From what i can see null prototype objects are slow when created with Object.create(null)
or { __proto__: null }
because they return objects that are not optimized by v8.
Taking a look at nodejs/node#39939 they purpose the following method to overcome:
function objectCreateNull() {
const events = {};
ObjectSetPrototypeOf(events, null);
return events;
}
Which returns an object with null prototype that is optimized but i wonder how it compares with the following sample code when it comes to performance:
function createNullPrototypeObject() {
const obj = {};
obj.__proto__ = null;
return obj;
}
Both this methods return objects that are optimized by v8 and i think using one of them instead of { __proto__: null }
or kEmptyObject
(Object.create(null)
) could bring benefits to node however im unaware of the cons/problems such changes would bring.
It's not a matter of optimized vs. unoptimized really, dictionary mode is faster when you have many event types and _events
is actually used as a dictionary.
One thing we can and probably should do is to pass a different kind of _events
for event emitter types whose events we already know (like streams for example)
FYI, moving from objects to classes uses more memory (the number of fields in the class are higher than in object - verified in system analyzer)
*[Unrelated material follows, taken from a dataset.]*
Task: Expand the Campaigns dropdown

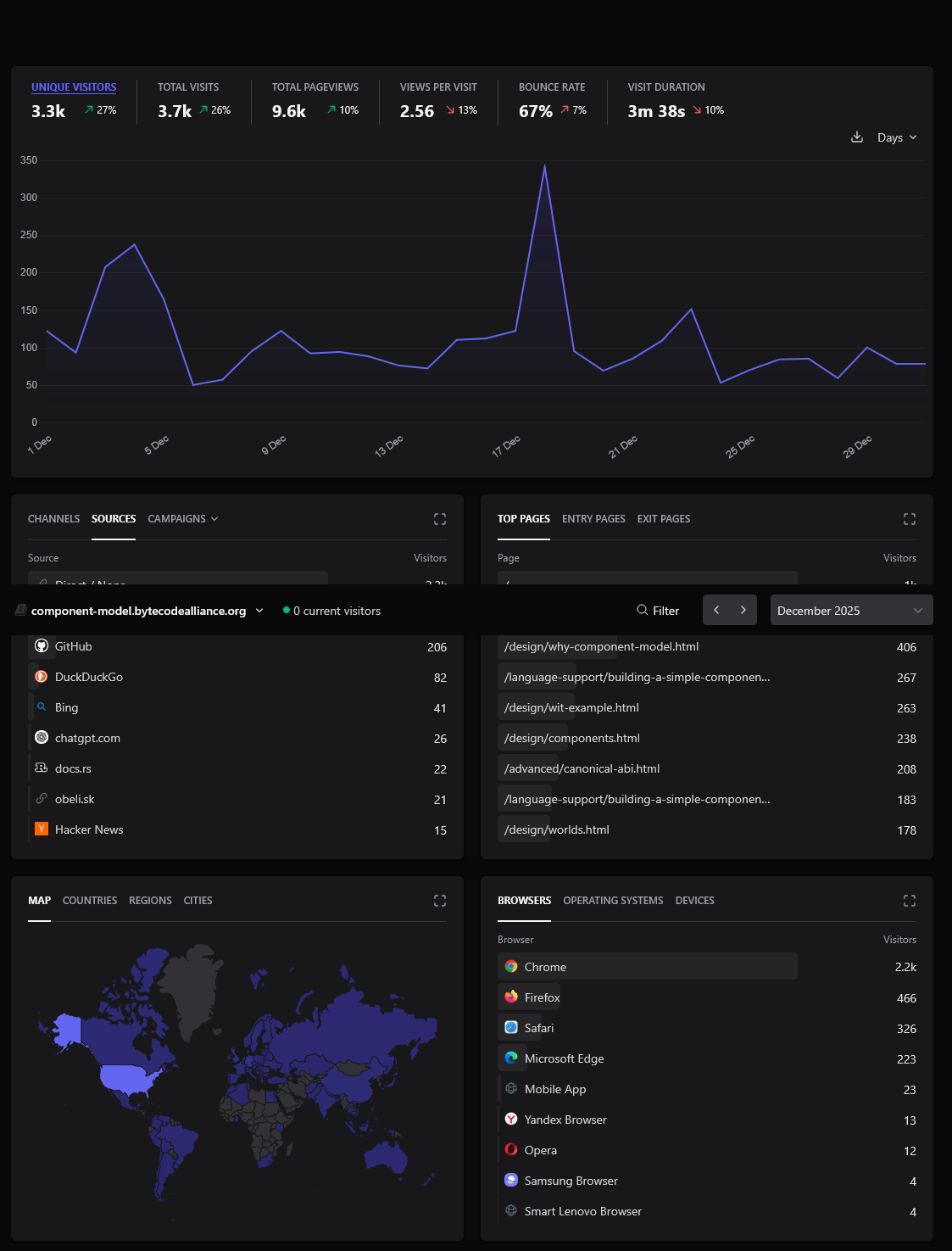Action: [x=182, y=519]
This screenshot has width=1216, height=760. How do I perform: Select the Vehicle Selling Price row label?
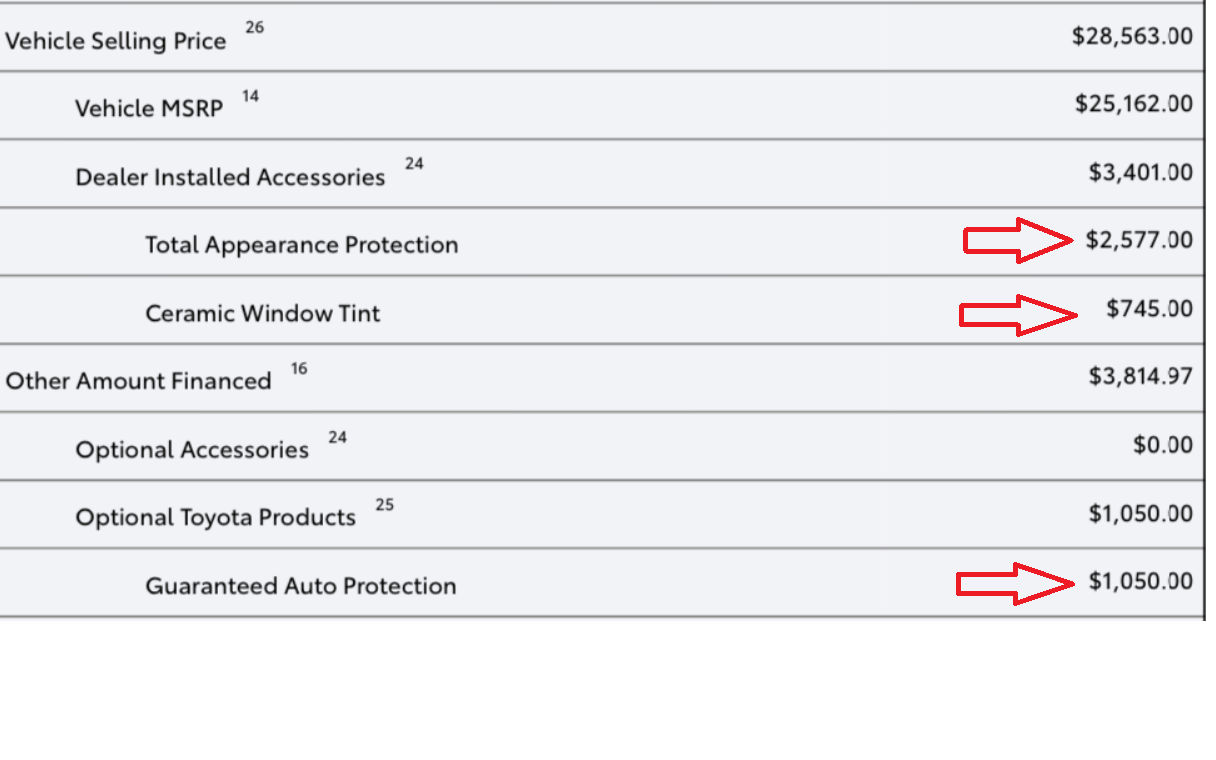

@rluvaton what do you mean ?
With the following test:
class A {
constructor(a, b) {
this.a = a;
this.b = b
}
}
function B(a, b) {
this.a = a;
this.b = b;
}
function objFactory(a, b) {
return {
a,
b,
}
}
function warmShapes() {
const a = new A(1, 2);
const b = new B(1, 2);
const c = objFactory(1, 2);
return [a, b, c];
}
for (let i = 0; i < 1e6; i++) {
warmShapes();
}
// logs: true true true
console.log(%HasFastProperties(new A(1, 2)), %HasFastProperties(new B(1,2)), %HasFastProperties(objFactory(1,2)));
On v20.7.0 I see all shapes are the same same instance size (24) with similar stability and just a different prototype?
FYI, moving from objects to classes uses more memory (the number of fields in the class are higher than in object - verified in system analyzer)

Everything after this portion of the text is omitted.